Design and Build Data Pipelines: Develop scalable and efficient data pipelines for ingesting, transforming, and loading data from multiple sources, ensuring high data quality and timeliness.
Data Integration: Work with internal and external data sources, including APIs, financial data systems, and cloud-based data repositories.
Cloud Data Engineering: Utilize cloud technologies such as AWS, Azure, or Google Cloud to create flexible, cost-effective data storage and processing solutions. Experience with Snowflake or similar cloud data platforms is a plus.
Collaborate with Data Science and Analytics Teams: Work closely with data scientists and business analysts to understand data needs and ensure the availability of high-quality, clean, and relevant data for their work.
Data Warehousing and Storage: Manage and optimize data storage solutions (including data lakes, warehouses, and databases) to ensure efficient data access and retrieval for financial analysis and reporting.
ETL Development: Design and maintain ETL workflows for the effective transformation of data into business insights.

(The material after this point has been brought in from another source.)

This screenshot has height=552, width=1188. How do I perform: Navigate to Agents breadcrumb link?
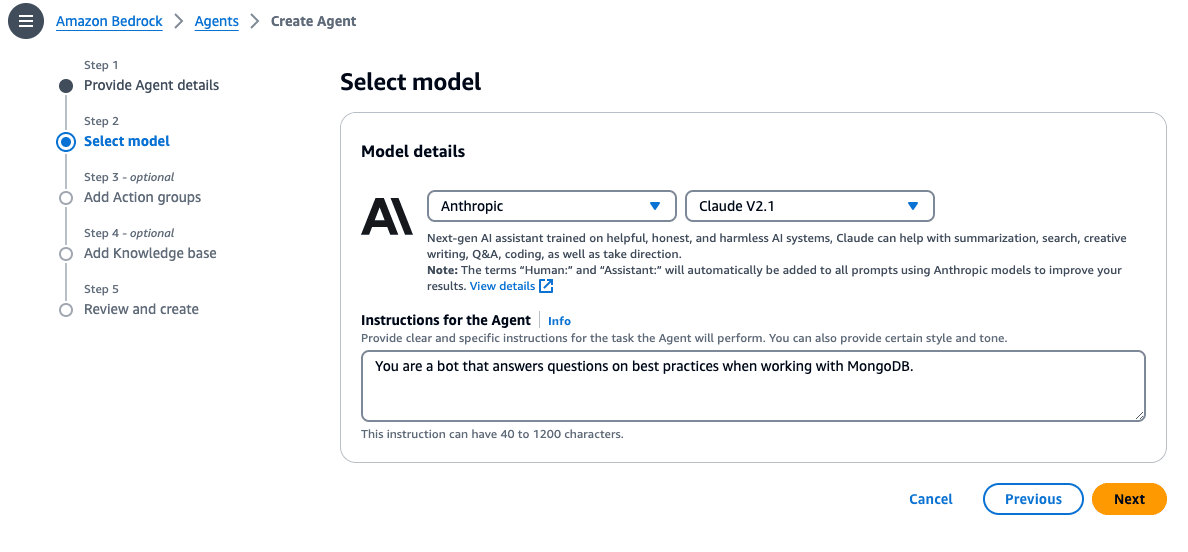click(x=216, y=21)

Ensure seamless integration between diverse data sources and business intelligence tools.
Monitoring and Maintenance: Ensure the smooth operation of data pipelines and data systems by setting up automated monitoring, performing regular maintenance, and troubleshooting issues as they arise.
Data Governance and Compliance: Apply best practices for data governance, ensuring compliance with data security regulations (e.g., GDPR) and maintaining data privacy standards for sensitive financial data.
Automation and Optimization: Automate data ingestion and processing tasks, and optimize pipeline performance to handle large data volumes efficiently.
Required Skills and Qualifications:
Bachelor’s degree in Computer Science, Engineering, Finance, or a related field, or equivalent experience.
10 years of experience in Data Engineering, with a focus on building data pipelines and working with large, complex datasets.
Strong proficiency in SQL and experience with relational and NoSQL databases (e.g., PostgreSQL, MongoDB, Cassandra).
Solid experience with Python, Java, or Scala for building data processing applications and automation scripts.
Experience with cloud platforms such as AWS, Azure, or Google Cloud Platform, and familiarity with cloud-native data storage solutions (e.g., S3, Redshift, BigQuery, Snowflake).
Knowledge of ETL frameworks and tools such as Apache NiFi, Apache Kafka, Airflow, or similar.
Familiarity with big data processing frameworks such as Apache Spark or Hadoop for distributed data processing.
Experience with data warehousing concepts and platforms, with a preference for experience in Snowflake, Redshift, or BigQuery.
Knowledge of financial data systems and familiarity with market data and transactional systems is a plus.
Strong analytical and troubleshooting skills, with an ability to work independently and deliver high-quality results under tight deadlines.
Preferred Qualifications:
Experience with machine learning pipelines and integration with data engineering workflows.
Exposure to DevOps practices or tools such as Docker or Kubernetes for containerization and orchestration.
Familiarity with data security and compliance requirements specific to the financial services industry.
Certification in data engineering tools or cloud platforms (e.g., AWS Certified Data Analytics or Google Cloud Professional Data Engineer) is a plus.